A cura di Sara Raia
Adriano Bolognino, giovane coreografo napoletano, è ormai ben noto nel panorama artistico italiano. Attualmente impegnato in una nuova creazione che debutterà nel mese di dicembre, abbiamo incontrato Adriano Bolognino in occasione di SKRIK, coreografia ideata per la MM Contemporary Dance Company, andata in scena il 29 Ottobre al Teatro Nuovo di Napoli, inserita all’interno della rassegna organizzata da Korper.
Verso che direzione si orienta la tua ricerca artistica?
La mia ricerca coreografica si basa prevalentemente su un uso ritmico. Ciò che mi interessa esplorare è proprio il ritmo. Ho visto che, creazione dopo creazione, era proprio su questo che volevo impostare i miei lavori: sia per il movimento che per la drammaturgia, ho sempre ricercato qualcosa che fosse il più possibile istintivo e portato a termine tramite una partitura ritmica costante, nonostante il mutamento di ispirazioni da scegliere, insieme alle tematiche da affrontare. A livello di spunti, sicuramente mi piace variegare: mi piace ispirarmi a momenti storici, quotidiani. Mi impegno per portare avanti anche lavori sul sociale affinché possano lasciare un messaggio e apportare un contributo rispetto a ciò che accade attorno. Mi piace ispirarmi e creare in maniera astratta. Essendo ancora giovane e avendo solo 5-6 anni di carriera coreografica alle spalle, cerco di non mettermi paletti e di rispondere a ciò che voglio, soprattutto se si tratta di creazioni a cui posso lavorare personalmente; quando mi vengono commissionate è diverso: le tematiche sono precise e a quel punto cerco di portarle il più possibile nel mio mondo. Ad esempio, mi è capitato di creare su figure storiche/ artistiche oppure, a Malta, ho creato una coreografia ispirata alla tradizione natalizia del posto.
Come cambia il tuo approccio coreografico nel lavorare con un ensamble o con un solo performer?

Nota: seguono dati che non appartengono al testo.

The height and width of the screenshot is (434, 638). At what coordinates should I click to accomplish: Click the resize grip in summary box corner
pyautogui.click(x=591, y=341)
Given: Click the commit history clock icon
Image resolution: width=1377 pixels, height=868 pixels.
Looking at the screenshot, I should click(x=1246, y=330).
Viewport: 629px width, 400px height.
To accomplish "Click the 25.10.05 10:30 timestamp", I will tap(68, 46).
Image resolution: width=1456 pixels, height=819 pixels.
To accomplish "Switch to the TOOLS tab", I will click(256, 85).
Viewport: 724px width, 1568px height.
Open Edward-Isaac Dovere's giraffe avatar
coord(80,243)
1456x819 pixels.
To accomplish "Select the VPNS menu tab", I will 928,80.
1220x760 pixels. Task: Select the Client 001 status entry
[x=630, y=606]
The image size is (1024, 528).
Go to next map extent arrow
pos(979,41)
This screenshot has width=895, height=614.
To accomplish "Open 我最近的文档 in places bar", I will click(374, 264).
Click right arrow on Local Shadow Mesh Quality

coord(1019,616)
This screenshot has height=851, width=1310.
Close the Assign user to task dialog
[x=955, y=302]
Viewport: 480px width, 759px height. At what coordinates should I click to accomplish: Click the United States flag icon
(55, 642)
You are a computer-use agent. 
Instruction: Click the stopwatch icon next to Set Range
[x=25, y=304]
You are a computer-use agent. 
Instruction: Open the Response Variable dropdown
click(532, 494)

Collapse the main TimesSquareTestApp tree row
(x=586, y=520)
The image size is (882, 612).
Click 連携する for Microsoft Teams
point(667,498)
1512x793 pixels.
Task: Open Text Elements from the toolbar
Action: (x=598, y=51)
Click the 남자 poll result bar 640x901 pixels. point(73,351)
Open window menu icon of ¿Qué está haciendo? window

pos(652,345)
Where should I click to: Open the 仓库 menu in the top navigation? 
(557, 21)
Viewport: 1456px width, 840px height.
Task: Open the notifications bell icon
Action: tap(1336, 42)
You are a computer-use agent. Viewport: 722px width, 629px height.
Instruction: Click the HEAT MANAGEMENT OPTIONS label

Non nego che ad oggi preferisco lavorare con più persone. All’inizio lavoravo con una performer o con duetti, anche perché economicamente non era possibile avere grandi organici. Tutt’ora, se si tratta di mie creazioni da freelance, il massimo è stato scegliere un sestetto, come nel caso di SAMIA. Preferisco lavorare con più soggetti per avere stimoli maggiori e per sfruttare al meglio gli spazi e le geometrie: più persone hai e più possibilità d’ispirazione ci sono. A me fa sicuramente più piacere lavorare con gli ensemble, per distribuire al meglio i ruoli. Cerco sempre di sfruttare queste occasioni al massimo delle mie possibilità. Pensiamo ad un sincro: fatto da 2-3 persone è diverso se fatto da 7-8, cambia anche l’effetto scenico. Avere una compagnia più numerosa per me è vantaggioso, com’è accaduto con SKRIK per la MM Contemporary Dance Company.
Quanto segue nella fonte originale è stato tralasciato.